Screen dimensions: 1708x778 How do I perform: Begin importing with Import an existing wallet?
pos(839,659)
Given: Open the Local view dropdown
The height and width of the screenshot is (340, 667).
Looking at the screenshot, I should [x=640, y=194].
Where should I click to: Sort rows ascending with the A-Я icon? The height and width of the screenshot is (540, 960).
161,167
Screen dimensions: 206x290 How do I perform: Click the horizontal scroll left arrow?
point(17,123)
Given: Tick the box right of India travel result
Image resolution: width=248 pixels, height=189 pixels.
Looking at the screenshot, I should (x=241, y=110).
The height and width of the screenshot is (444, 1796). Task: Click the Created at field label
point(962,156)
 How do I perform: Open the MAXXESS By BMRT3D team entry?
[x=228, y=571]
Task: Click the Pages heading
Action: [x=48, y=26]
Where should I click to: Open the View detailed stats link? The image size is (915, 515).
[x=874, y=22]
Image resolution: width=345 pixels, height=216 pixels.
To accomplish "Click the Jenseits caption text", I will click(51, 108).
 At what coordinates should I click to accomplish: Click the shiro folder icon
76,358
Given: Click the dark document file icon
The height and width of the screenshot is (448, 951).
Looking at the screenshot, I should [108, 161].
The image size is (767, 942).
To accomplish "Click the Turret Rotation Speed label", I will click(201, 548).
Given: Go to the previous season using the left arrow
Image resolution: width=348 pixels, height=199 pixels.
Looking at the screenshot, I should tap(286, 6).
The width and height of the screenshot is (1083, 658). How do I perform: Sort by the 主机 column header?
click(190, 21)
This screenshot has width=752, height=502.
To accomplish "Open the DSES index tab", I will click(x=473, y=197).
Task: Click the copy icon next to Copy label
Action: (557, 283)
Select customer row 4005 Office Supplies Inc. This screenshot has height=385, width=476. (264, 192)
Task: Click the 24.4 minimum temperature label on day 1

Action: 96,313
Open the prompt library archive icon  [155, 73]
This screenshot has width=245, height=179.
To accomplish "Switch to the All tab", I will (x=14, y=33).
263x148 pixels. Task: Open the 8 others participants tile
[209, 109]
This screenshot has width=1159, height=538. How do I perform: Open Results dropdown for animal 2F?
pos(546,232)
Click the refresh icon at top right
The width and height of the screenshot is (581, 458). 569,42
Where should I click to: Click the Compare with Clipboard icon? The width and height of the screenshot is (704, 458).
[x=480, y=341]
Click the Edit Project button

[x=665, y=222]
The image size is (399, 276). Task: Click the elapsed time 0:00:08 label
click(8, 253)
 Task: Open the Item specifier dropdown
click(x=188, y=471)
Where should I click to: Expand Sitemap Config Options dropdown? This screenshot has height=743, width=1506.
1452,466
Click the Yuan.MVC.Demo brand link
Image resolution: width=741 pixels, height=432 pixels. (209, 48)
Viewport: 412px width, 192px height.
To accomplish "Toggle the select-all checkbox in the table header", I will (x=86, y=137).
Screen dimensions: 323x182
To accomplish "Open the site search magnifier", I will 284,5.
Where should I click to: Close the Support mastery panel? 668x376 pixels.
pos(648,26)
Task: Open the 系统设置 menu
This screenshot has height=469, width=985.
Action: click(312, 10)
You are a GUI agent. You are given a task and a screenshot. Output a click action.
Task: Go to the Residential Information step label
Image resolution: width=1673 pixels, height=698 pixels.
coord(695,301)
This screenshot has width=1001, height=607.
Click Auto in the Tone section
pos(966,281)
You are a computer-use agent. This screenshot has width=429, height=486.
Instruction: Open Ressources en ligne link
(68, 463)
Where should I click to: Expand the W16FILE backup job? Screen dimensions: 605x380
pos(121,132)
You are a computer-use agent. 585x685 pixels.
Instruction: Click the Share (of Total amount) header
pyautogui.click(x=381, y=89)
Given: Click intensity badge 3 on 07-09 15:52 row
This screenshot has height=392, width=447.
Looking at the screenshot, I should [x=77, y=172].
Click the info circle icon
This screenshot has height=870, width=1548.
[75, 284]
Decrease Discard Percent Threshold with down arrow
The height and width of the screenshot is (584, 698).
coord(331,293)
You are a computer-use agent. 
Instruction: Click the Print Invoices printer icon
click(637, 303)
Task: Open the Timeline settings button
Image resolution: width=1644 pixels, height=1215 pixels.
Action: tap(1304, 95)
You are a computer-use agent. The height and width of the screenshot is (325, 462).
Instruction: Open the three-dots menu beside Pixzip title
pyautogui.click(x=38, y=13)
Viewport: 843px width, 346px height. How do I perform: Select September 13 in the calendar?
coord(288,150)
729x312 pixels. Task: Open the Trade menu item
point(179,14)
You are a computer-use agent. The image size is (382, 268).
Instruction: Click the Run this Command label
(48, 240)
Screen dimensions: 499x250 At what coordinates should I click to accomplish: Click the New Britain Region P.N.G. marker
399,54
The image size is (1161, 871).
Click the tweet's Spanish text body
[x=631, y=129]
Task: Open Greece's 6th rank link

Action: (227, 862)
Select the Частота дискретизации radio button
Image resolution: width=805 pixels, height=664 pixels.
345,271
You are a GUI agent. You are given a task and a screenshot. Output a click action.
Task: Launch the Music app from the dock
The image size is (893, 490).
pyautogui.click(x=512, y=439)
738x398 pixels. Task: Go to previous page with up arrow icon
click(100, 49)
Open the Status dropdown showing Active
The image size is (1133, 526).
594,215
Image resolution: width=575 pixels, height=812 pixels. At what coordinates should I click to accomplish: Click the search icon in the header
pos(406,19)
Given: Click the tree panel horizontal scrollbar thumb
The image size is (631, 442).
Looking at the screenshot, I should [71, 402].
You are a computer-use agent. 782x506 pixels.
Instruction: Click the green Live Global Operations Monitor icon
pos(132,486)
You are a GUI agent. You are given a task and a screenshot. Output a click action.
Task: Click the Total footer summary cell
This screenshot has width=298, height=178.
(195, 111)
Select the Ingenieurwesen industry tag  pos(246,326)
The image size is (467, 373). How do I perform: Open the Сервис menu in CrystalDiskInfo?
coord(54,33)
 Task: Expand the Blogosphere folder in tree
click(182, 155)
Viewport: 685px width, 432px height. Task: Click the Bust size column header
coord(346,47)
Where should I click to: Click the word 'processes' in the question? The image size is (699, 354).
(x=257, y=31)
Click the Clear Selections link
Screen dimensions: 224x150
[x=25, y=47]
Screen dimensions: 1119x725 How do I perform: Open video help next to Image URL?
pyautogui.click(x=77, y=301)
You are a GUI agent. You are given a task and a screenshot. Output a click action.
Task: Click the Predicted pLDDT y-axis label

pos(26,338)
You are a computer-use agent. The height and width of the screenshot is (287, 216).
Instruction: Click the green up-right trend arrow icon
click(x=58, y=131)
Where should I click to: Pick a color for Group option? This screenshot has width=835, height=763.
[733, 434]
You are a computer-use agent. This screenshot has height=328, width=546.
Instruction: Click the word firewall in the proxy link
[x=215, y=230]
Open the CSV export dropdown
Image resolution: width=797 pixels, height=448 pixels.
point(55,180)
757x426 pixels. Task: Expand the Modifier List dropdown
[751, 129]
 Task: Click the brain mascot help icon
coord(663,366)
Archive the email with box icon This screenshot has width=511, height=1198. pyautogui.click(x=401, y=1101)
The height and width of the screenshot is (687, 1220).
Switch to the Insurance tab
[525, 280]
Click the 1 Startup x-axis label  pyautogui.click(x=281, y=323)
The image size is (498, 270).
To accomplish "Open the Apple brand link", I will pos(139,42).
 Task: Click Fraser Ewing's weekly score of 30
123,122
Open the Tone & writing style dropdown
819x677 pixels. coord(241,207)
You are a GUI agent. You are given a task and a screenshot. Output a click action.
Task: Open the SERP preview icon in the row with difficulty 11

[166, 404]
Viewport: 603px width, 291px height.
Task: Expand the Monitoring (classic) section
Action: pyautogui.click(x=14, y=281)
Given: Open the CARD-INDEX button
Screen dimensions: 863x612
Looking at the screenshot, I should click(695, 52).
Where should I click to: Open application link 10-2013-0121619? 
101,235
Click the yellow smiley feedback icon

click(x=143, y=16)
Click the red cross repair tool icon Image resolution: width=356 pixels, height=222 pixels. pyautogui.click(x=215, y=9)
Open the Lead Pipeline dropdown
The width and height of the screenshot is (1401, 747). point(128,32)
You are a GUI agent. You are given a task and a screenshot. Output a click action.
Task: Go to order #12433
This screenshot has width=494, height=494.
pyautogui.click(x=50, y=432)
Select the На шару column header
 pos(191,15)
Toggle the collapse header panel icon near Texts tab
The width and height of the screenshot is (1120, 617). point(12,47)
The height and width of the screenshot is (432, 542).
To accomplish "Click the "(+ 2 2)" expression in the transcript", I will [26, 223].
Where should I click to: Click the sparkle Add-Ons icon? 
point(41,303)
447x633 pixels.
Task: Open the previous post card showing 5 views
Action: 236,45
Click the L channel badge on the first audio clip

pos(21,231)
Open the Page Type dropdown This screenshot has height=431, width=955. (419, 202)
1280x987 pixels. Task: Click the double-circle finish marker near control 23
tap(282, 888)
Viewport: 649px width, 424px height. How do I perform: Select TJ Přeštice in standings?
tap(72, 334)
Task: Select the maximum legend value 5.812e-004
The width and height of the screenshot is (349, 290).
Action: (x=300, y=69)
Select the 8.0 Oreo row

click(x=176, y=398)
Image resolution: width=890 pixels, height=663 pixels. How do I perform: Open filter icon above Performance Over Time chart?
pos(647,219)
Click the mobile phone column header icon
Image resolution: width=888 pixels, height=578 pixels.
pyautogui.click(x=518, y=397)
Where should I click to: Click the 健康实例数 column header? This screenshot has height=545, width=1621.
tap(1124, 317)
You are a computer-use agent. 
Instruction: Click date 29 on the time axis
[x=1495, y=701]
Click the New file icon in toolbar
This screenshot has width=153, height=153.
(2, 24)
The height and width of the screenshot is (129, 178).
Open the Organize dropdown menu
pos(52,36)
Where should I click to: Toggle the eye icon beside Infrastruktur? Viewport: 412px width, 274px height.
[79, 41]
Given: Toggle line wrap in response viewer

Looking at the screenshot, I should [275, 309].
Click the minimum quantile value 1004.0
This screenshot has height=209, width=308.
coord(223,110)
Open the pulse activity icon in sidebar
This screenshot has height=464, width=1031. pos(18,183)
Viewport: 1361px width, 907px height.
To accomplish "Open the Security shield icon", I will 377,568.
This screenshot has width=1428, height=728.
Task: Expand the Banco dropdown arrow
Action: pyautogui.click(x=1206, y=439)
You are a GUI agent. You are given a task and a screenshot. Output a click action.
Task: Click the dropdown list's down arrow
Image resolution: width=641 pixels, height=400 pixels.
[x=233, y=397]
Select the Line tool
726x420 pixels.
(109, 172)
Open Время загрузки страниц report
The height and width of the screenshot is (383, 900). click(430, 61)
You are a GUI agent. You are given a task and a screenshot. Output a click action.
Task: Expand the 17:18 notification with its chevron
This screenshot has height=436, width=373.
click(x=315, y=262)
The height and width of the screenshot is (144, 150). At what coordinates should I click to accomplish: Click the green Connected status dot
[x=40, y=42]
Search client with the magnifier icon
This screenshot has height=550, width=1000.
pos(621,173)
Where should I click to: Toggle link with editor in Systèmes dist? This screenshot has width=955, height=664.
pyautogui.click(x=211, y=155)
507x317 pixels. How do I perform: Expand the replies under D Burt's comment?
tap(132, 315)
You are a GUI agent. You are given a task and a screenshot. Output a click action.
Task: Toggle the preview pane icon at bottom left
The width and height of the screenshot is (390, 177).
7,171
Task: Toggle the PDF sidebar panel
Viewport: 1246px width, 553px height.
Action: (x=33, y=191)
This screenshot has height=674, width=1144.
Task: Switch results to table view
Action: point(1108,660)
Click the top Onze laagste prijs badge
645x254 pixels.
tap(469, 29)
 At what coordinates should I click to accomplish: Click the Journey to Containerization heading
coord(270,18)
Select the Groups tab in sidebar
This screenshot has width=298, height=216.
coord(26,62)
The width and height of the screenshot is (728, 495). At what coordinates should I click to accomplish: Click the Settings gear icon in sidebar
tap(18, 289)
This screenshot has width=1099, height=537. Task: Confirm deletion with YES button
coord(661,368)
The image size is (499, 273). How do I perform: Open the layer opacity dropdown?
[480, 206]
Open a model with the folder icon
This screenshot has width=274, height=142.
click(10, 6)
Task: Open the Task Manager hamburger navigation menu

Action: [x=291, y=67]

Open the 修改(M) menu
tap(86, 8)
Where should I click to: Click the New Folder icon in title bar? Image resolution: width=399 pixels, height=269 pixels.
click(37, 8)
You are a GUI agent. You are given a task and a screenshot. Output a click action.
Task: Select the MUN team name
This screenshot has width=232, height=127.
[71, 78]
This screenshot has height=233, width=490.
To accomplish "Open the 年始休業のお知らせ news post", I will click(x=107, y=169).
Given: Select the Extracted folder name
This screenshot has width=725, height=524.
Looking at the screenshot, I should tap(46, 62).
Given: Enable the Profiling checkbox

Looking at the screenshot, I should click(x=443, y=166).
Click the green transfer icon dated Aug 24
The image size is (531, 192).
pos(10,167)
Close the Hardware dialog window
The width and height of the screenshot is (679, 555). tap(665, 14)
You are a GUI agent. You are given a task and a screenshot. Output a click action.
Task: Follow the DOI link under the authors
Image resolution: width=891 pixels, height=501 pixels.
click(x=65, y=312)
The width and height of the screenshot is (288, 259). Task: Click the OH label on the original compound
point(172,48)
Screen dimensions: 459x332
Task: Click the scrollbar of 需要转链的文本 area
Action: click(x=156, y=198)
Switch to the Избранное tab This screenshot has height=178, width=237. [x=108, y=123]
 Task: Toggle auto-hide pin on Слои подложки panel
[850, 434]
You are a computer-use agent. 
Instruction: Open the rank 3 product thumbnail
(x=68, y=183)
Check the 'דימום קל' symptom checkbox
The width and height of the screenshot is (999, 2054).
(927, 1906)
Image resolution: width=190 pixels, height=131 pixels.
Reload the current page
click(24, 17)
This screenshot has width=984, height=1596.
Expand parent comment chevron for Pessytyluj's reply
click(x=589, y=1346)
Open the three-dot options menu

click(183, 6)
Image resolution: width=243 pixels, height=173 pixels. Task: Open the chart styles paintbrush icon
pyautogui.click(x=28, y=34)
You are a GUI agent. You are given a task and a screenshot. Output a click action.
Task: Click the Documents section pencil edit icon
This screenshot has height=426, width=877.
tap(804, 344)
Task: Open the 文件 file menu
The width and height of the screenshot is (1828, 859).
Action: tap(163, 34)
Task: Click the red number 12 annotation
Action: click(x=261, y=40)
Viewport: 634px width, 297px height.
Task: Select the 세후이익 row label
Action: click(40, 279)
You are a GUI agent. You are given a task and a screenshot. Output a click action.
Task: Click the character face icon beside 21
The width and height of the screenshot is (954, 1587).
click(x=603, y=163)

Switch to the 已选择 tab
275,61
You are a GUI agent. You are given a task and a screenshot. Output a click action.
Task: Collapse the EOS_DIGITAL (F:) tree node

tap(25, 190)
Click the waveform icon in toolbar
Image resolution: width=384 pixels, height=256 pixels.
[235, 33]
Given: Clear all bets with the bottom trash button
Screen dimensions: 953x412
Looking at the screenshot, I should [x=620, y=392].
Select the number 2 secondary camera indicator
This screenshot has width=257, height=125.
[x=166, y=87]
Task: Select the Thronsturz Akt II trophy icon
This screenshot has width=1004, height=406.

====

**Problem**: The lines to reproduce run from the one containing "This screenshot has height=426, width=877." to the last line of the listing; print them exactly, including both ends.

**Result for this task**:
This screenshot has height=426, width=877.
tap(804, 344)
Task: Open the 文件 file menu
The width and height of the screenshot is (1828, 859).
Action: tap(163, 34)
Task: Click the red number 12 annotation
Action: click(x=261, y=40)
Viewport: 634px width, 297px height.
Task: Select the 세후이익 row label
Action: click(40, 279)
You are a GUI agent. You are given a task and a screenshot. Output a click action.
Task: Click the character face icon beside 21
The width and height of the screenshot is (954, 1587).
click(x=603, y=163)

Switch to the 已选择 tab
275,61
You are a GUI agent. You are given a task and a screenshot. Output a click action.
Task: Collapse the EOS_DIGITAL (F:) tree node

tap(25, 190)
Click the waveform icon in toolbar
Image resolution: width=384 pixels, height=256 pixels.
[235, 33]
Given: Clear all bets with the bottom trash button
Screen dimensions: 953x412
Looking at the screenshot, I should [x=620, y=392].
Select the number 2 secondary camera indicator
This screenshot has width=257, height=125.
[x=166, y=87]
Task: Select the Thronsturz Akt II trophy icon
This screenshot has width=1004, height=406.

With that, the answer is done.